The leader of one of Syria's most powerful rebel groups, Jaysh al-Islam, has been killed in an air strike east of Damascus, according to the Syrian Army and opposition activists.
Zahroun Alloush and several other Jaysh al-Islam commanders were killed on December 25 when a warplane bombed a meeting place near the Syrian capital.
Alloush's death a month before expected peace talks between the Syrian regime and the opposition in Switzerland is a blow to rebels fighting to topple the government and a boost to regime forces who have been bolstered by the Russian military intervention in Syria since September.
The Saudi-backed Islamist group is one of the most powerful fighting against President Bashar al-Assad's regime.
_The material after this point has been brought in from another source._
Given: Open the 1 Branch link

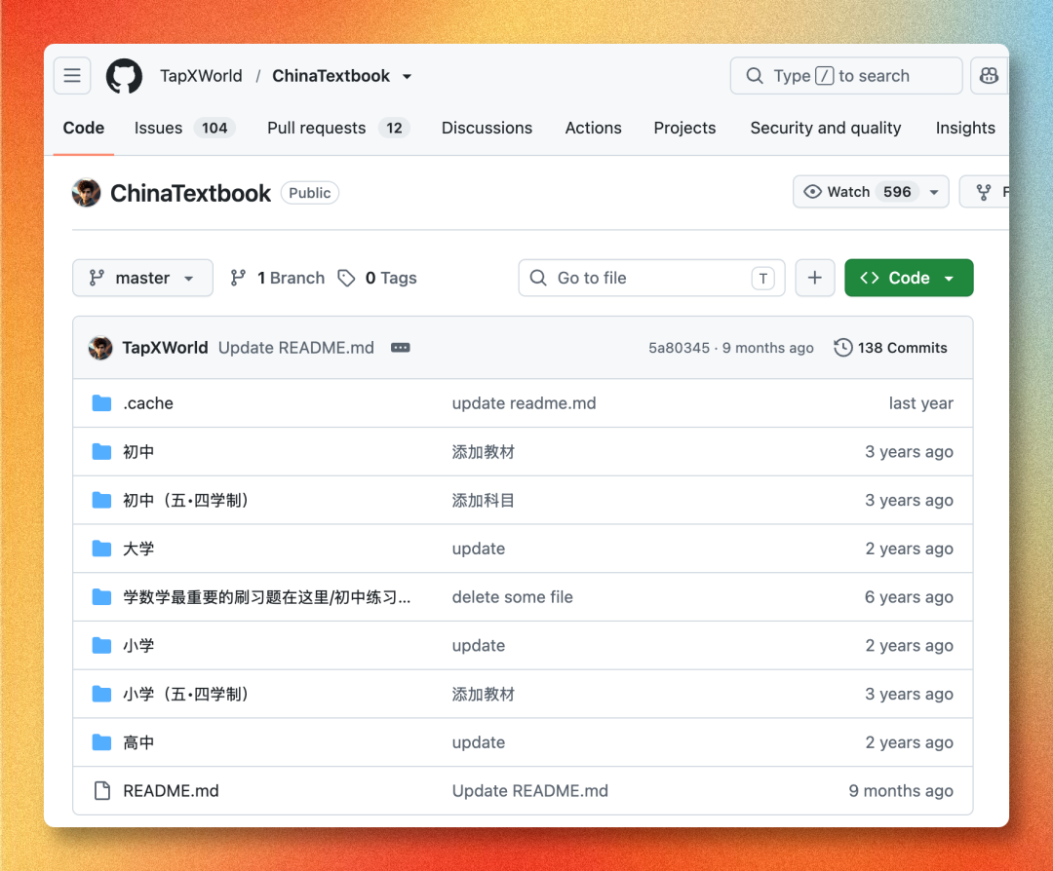Looking at the screenshot, I should pos(277,278).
The group controls the Eastern Ghouta area on the eastern outskirts of Damascus.
The Syrian Observatory for Human Rights, a monitoring group, said on December 25 that the strike was mounted while Jaysh al-Islam leaders were discussing preparations for an attack on Syrian regime forces and allied fighters from the Lebanese Shi'ite Hizballah movement.
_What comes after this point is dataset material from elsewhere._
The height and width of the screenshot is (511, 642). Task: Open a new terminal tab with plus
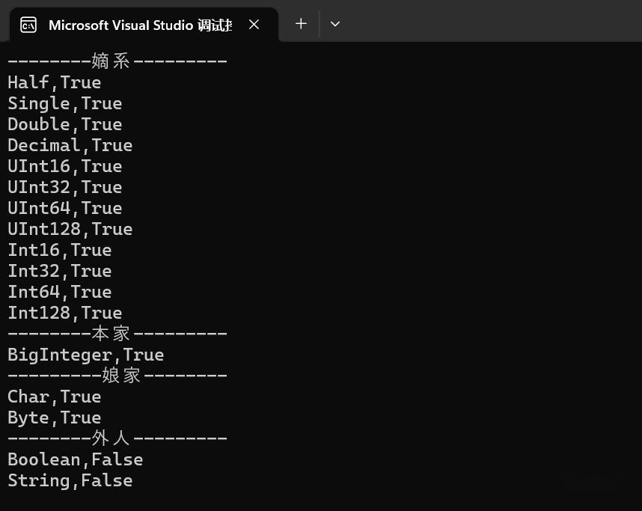[301, 24]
The monitoring group said it was unclear whether the warplane that killed the rebels was Syrian or operated by Russia, which has been conducting air strikes in the country for the past several months.
The Syrian Army, in a statement published on the state-run SANA news agency, said late on December 25 that Alloush was killed in a Syrian Army air strike.
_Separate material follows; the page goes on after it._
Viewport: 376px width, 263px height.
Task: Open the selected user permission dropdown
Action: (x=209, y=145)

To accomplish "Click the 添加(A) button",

It said that the strike was carried out after a series of aerial reconnaissance operations against "terrorist" groups and their headquarters in Eastern Ghouta.
Hizballah's Al-Manar TV led with the news of Alloush's killing, touting it as a victory.
However, Mazen al-Shami, an opposition activist based near Damascus, told The Associated Press that warplanes believed to be Russian fired 10 missiles at the site where Alloush and top commanders in his group were meeting.